The complete slab as it appeared on the day after the pour. 1" deep control joints
were cut every 10 to 12 feet to help prevent cracks in the 4" thick slab.
Concrete was only screeded using two precisely level 22-foot 2x6 boards screwed together. (LEFT)
The concrete was not finished using a bull float, trowels or any other customary tools. Instead, the
slab surface was left quite rough (RIGHT) as suggested by underground architect Malcolm Wells.
Following is an excerpt from pages 50-52 of "How to Build an Underground House" by Malcolm Wells:
“Now a few words about the slab finish. Every cement finisher, every contractor,
every architect - everybody - puts a smooth (“steel trowel”) finish on concrete.
The smooth finish is not only slippery and expensive and easily marred, it looks
just like what we think of when we picture a concrete floor: ugh.

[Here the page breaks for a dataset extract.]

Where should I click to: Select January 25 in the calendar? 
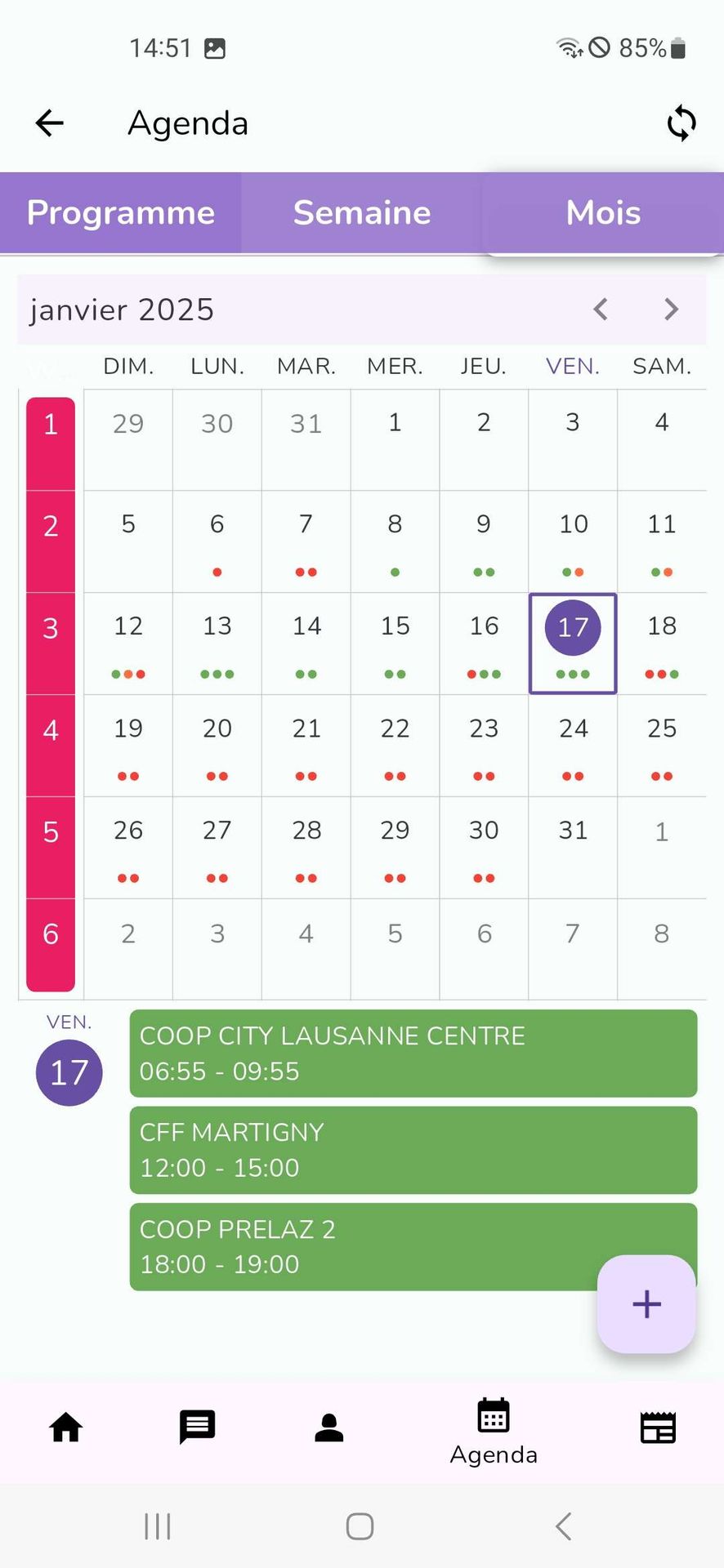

A far better finish, is one I’ve used with great success in many buildings. It is
not only the least expensive floor in town, it is also the toughest, the best for
solar energy absorption, and the least slippery of all finishes. The final product
looks for all the world like antique Italian leather, and we’ve fooled many people
into believing that’s exactly what it is when they rave about it. Here’s how it’s done:
1. Pour concrete into form, rake to a rough level.
2. Moving a straightedge from side to side, “screed” the surface. It can be left quite rough.
3. After curing concrete properly, remove forms. Clean for re-use.
4. After building construction is complete, and concrete is swept clean, use a cheap sealer
on the cleaned slab. Watery-milky looking phenolic sealers for concrete floors will do.
It hardly matters what sealer you use, it’s not there to resist wear but only to keep much
of the expensive stain and urethane mixture from disappearing into the porous surface of the slab.
5. Mix 3 parts Urethane Floor Sealer with 1 part Wood Stain. Use 2 coats. At first the concrete
looks too rough ever to use as a residential floor. Some of its ridges would be uncomfortable
under bare feet. But that’s before all the weeks of construction work take place on its surface.
Lumber gets dragged, heavy pails scrape across it, and man-hours of foot traffic erode the edges.
When everything else is done and the slab has been swept and thoroughly vacuumed, the finish is
applied, using a long-handled roller. The liquid mixture is, of course, deepest in the little
valleys between the tiny ridges, so it remains darkest there. The overall color is a dark,
antique brown. The best color to use, so the slab doesn’t look reddish-brown is a stain of
Minwax's called Jacobean. Here at the gallery, the slab has been under fairly heavy foot traffic
for a year and a half, and it looks like new.”